Eggless Ghee Residue Cake is an easy to make, rich dry teacake made with the residue from ghee, perfect to serve with a cup of coffee or tea.
Whenever I make ghee at home, I am left with lots of ghee residue. Sometimes, I add them to wheat flour to make ladoos or halwa. As you can’t remove every drop of ghee from the residue, it is so full of flavour and is also very rich. I decided to make an eggless cake today.
The cake is milk powder based and it turns out absolutely amazing. When making teacakes, it is very important to retain the texture right. As we don’t have any other ingredient or frosting to compensate, the cake needs to be spot on. Milk powder cake never fails.
So I tried to incorporate ghee residue in the batter along with Indian spices like cardamom and rose petals to give it an Indian flavour. When the cake was in the oven, it reminded me of the mawa cake I make. Such a lovely aroma was filling the house and I couldn’t wait to taste it.
Ingredients Used for the cake
Maida is used as the main flour in this recipe. You can also use whole wheat flour instead of maida. If using WWf, use Ashirwad sharbati atta. Also 75 gm of wwf is enough for this recipe.
Sugar– I have used regular white sugar. But you can also use jaggery powder or any other non refined sugar instead. Use same quantity as the recipe.
Ghee residue itself looks like gold. If you have properly cooked the mix and there is no water left in the residue, it can be stored for weeks in fridge. As the climate is so hot, I really don’t want to leave it at room temperature.
Milk Powder is an important ingredient in this cake. Use full fat milk powder for the best taste. Skimmed milk powder has a weird taste which will affect the cake’s taste.
Milk / Buttermilk – I have used buttermilk after churning out the butter. You can also use just regular milk instead. Or you can add 1/2 tsp of vinegar to milk and then use it in the recipe.
Ghee – Melted ghee is used in the recipe.

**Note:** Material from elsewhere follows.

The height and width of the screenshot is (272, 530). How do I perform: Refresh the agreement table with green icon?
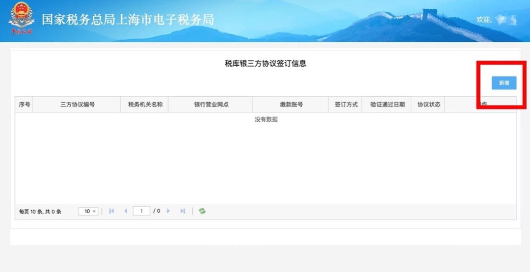point(202,211)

You can also swap it with melted butter/ coconut oil/ refined oil instead.
Eggless Ghee Residue Cake – Making a larger cake/ Cup cake
I made a small cake as usual. But you can always make a larger batch by increasing the ingredients proportionately. The recipe I have shared makes 6″ square cake or 7″ round cake. If you double all the ingredients, you can make an 8″ square cake or 9″ round cake. The time taken would increase by 5 minutes, not more than that.
You can also make even smaller batch by making half the batch. It would make 4″ square cake or 5″ round cake. The time taken to bake might decrease by five minutes, but not less than that.
You can also choose to bake them in cup cake liners. The time take to bake the cupcakes would be 15-20 minutes.
Topping to use
When you make dry teacakes, you won’t be adding any frosting to the cakes. So it is better to add some topping to make it pretty. They also add some crunch to the final cake. So don’t miss out on toppings. I have used rose petals and pistachios because they are my favourite.
Sliced almonds or cashew nuts also make amazing topping for this ghee cake. Or you can also make a vanilla version, without the cardamom powder or pistachios and rose. Again almonds/ choco chips will make some great toppings.
Check the video in Instagram. This will help you to visualize the recipe. And it is also so much easier when you see how it is made.
If you love teacakes, then check out my eight amazing teacakes in the blog. Click on the image to take you to the page. This is a compilation of eight best teacakes in this blog.
I have two teacakes class available for enrollment. One is eggless and the other with eggs. If interested, connect through whatsapp to register.
Eggless Ghee Residue Cake
- 100 gm Maida
- 50 gm Ghee Residue
- 50 gm Sugar Powdered
- 50 gm Milk Powder
- 1 tsp Baking Powder
- ½ tsp Cardamom Powder
- 200 ml Milk / Buttermilk
- 30 ml Ghee
- Pistachios and Rose Petals
- Line and grease a 6” square tin.
- Preheat oven to 160C.
- In a bowl, combine together maida, powdered sugar, ghee residue, milk powder and cardamom powder.
- Add milk/ buttermilk and ghee and combine everything to form smooth batter.
- Transfer the batter to the prepared cake tin and top with rose petals and pistachios.
- Bake in preheated oven for 25-30 minutes or until a tooth pick inserted comes out clean.
- Transfer the cake to a wire rack.
- Allow it to cool completely.
- Slice it into twelve equal pieces and serve.